[Collection entries]

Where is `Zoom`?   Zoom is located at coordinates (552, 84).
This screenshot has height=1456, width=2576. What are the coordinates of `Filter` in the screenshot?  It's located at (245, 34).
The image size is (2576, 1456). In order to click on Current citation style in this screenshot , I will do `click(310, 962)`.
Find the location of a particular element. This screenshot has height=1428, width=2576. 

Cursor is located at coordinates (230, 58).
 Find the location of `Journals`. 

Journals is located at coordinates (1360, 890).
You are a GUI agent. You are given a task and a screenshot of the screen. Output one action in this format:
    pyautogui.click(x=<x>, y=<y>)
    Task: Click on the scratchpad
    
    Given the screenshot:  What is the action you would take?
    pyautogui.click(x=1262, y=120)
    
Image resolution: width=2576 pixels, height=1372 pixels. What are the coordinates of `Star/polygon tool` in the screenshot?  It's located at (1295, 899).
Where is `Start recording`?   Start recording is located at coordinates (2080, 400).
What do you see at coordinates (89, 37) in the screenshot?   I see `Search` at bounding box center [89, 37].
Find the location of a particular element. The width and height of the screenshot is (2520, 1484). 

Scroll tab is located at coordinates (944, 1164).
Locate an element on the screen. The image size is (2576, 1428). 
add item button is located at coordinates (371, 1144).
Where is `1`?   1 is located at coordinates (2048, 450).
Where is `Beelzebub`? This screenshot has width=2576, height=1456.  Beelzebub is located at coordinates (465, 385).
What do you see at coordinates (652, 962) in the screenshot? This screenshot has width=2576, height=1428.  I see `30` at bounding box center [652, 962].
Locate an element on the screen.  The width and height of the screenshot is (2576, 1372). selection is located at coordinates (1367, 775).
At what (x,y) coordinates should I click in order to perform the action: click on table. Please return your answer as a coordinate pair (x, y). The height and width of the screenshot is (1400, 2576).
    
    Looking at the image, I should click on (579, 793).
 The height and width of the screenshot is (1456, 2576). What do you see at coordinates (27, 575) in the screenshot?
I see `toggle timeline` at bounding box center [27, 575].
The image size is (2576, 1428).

WHAT TO DO:
Reproduce the rows word for word, from the very first line up to and including the line containing "pyautogui.click(x=1262, y=120)".

CORRECT RESPONSE:
Where is `Zoom`?   Zoom is located at coordinates (552, 84).
This screenshot has height=1456, width=2576. What are the coordinates of `Filter` in the screenshot?  It's located at (245, 34).
The image size is (2576, 1456). In order to click on Current citation style in this screenshot , I will do `click(310, 962)`.
Find the location of a particular element. This screenshot has height=1428, width=2576. 

Cursor is located at coordinates (230, 58).
 Find the location of `Journals`. 

Journals is located at coordinates (1360, 890).
You are a GUI agent. You are given a task and a screenshot of the screen. Output one action in this format:
    pyautogui.click(x=<x>, y=<y>)
    Task: Click on the scratchpad
    
    Given the screenshot:  What is the action you would take?
    pyautogui.click(x=1262, y=120)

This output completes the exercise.